**What to produce:** In the entries that follow, how many lines contain the word "document"? Answer with the number only.

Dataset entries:
[Start of section]

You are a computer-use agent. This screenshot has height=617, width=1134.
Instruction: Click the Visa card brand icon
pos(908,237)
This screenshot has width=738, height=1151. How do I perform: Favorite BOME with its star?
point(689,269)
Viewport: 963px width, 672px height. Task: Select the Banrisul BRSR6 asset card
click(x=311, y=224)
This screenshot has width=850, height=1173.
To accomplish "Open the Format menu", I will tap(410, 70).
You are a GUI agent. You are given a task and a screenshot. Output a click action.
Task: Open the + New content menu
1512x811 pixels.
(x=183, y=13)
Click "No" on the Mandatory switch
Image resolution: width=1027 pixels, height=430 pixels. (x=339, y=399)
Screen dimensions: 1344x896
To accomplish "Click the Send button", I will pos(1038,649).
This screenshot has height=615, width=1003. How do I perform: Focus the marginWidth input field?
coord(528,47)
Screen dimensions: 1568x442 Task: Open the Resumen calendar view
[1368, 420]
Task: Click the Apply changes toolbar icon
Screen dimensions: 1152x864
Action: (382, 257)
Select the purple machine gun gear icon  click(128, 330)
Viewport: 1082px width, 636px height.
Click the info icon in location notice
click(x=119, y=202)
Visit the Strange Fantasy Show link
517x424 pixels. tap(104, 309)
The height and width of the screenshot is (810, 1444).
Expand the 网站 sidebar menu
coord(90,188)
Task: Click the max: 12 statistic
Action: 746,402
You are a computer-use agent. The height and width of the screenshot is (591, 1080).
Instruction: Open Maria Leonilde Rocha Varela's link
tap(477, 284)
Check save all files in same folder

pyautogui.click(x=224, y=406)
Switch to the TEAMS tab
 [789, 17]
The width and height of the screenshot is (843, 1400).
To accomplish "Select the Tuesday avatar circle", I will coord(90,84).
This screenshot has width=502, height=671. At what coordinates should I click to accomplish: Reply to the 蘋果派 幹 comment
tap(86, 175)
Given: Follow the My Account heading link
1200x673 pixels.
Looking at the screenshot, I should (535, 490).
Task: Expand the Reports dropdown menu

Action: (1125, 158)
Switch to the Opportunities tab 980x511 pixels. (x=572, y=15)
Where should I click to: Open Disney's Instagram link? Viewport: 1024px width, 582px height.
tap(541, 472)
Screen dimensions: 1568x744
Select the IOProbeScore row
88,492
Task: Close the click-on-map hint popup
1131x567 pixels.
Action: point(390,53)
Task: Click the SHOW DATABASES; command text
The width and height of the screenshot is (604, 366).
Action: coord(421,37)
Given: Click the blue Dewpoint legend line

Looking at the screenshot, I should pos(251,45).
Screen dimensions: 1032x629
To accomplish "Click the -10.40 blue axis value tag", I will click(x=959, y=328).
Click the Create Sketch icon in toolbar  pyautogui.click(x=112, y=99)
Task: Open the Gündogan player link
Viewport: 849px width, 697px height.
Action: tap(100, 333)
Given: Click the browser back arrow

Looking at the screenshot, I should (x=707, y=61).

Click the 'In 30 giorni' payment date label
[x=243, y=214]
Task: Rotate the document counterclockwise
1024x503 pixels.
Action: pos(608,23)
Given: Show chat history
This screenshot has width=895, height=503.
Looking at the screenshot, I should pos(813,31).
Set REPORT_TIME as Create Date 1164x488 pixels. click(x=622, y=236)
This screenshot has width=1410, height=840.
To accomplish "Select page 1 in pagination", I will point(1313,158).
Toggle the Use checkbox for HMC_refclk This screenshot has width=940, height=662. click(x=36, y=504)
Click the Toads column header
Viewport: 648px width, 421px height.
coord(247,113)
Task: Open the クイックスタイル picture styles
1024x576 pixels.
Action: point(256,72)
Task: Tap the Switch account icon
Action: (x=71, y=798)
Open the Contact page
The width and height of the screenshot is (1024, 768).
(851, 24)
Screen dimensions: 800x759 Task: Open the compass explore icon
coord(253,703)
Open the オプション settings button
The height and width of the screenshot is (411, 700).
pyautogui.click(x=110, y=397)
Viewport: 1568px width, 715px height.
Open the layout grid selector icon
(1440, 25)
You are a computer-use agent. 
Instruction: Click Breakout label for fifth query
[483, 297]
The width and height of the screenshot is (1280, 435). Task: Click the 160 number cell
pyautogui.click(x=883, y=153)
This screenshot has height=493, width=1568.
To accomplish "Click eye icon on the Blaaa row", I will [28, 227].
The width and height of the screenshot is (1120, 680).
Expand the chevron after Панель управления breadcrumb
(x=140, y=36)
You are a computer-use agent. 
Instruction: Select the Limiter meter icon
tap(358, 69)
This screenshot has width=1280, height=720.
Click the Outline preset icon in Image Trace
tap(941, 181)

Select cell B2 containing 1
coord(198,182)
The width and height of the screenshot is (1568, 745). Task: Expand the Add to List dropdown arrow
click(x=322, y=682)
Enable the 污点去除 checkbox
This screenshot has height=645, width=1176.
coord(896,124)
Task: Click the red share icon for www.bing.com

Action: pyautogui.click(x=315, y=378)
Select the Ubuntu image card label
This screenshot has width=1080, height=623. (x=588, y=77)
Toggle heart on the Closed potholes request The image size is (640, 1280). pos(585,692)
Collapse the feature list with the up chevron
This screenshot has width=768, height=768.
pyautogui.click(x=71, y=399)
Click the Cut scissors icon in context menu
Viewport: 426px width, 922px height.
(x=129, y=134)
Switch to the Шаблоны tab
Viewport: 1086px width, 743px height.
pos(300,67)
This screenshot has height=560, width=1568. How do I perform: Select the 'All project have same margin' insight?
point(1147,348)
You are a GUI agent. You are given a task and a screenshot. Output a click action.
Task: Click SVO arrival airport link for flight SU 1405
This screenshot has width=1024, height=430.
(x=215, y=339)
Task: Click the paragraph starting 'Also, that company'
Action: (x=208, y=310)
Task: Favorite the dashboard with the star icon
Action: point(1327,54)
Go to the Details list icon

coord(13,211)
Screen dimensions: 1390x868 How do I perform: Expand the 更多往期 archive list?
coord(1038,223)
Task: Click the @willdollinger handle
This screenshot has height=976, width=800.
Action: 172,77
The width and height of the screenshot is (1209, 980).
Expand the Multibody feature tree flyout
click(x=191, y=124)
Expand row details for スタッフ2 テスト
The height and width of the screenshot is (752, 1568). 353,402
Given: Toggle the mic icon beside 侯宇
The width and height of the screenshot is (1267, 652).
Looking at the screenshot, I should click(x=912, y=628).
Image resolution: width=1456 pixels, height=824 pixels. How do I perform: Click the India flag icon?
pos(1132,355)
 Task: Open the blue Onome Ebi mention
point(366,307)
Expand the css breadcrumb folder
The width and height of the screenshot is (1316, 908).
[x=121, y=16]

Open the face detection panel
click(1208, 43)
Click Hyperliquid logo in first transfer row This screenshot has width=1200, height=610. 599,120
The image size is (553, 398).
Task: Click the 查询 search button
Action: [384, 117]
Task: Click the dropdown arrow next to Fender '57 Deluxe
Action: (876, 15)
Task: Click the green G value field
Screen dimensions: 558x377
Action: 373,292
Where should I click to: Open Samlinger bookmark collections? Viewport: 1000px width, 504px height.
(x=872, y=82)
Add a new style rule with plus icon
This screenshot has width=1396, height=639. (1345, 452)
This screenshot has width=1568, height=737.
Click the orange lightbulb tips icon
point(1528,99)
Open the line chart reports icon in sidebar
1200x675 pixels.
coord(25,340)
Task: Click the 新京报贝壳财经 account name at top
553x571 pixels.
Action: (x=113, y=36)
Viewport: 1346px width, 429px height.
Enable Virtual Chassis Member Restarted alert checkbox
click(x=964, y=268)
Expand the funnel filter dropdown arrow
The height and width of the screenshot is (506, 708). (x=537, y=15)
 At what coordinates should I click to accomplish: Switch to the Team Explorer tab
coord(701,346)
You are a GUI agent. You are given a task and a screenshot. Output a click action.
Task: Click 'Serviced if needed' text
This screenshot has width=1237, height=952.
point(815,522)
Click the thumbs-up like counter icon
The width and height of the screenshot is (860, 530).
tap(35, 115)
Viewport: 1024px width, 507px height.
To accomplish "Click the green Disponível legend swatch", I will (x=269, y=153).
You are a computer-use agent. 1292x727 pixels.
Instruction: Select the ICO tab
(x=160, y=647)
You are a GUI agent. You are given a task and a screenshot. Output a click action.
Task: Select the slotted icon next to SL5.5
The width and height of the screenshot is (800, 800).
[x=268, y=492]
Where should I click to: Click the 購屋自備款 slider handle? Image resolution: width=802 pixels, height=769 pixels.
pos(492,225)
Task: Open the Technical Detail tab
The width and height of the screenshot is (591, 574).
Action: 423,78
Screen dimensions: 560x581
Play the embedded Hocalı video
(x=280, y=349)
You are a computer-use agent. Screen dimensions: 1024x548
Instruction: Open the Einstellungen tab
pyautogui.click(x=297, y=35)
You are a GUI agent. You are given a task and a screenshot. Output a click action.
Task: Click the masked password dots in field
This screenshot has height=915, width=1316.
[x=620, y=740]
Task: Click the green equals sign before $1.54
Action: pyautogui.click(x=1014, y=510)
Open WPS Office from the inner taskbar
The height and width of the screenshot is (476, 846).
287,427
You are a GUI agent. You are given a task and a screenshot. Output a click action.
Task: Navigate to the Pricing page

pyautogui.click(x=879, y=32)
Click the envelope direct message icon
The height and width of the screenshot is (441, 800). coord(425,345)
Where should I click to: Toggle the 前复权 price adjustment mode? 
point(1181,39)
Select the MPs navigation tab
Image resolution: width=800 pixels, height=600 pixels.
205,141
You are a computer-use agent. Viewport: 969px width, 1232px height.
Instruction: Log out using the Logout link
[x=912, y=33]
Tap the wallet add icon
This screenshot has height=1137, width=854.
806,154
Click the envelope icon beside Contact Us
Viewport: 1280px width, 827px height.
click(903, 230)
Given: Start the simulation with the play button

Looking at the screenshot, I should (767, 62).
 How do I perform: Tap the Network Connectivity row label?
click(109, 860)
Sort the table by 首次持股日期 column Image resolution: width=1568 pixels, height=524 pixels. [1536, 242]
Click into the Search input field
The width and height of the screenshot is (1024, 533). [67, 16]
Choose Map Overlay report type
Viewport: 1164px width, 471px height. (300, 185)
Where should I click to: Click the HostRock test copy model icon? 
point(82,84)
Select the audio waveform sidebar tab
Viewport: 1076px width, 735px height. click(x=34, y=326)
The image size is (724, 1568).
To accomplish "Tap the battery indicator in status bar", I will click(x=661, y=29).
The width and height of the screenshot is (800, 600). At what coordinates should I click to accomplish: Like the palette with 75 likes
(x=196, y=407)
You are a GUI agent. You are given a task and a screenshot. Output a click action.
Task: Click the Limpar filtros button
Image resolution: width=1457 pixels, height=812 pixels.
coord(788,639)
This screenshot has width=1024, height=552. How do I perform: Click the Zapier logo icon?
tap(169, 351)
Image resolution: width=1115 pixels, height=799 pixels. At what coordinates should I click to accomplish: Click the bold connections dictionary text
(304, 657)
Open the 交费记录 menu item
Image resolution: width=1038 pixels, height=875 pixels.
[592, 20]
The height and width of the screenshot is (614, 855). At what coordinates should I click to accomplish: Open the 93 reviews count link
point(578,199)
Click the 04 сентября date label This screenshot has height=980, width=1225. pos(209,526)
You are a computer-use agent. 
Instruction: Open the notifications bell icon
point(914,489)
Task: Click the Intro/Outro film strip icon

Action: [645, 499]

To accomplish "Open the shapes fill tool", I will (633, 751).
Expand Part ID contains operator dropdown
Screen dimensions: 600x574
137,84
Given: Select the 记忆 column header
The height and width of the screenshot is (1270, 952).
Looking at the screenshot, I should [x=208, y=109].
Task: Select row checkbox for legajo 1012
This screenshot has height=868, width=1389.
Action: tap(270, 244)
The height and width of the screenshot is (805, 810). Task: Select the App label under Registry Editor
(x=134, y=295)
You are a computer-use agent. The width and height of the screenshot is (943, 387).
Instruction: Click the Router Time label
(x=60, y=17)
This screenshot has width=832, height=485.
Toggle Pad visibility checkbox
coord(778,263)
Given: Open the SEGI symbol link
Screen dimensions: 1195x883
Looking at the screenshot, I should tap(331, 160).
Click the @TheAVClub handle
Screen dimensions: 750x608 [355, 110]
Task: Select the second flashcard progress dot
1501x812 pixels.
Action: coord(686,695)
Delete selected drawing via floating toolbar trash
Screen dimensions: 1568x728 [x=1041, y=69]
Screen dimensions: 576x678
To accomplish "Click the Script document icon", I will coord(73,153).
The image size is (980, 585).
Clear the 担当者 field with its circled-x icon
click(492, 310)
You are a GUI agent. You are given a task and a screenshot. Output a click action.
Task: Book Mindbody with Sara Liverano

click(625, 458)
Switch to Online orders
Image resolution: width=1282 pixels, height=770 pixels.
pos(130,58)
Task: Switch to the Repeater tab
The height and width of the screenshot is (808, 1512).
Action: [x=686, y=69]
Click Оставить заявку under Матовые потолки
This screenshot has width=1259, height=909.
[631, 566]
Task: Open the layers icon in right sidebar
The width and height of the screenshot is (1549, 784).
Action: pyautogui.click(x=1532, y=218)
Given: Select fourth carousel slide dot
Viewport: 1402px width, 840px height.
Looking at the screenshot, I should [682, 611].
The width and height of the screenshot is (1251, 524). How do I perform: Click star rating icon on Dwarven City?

[End of section]

**Final answer:** 2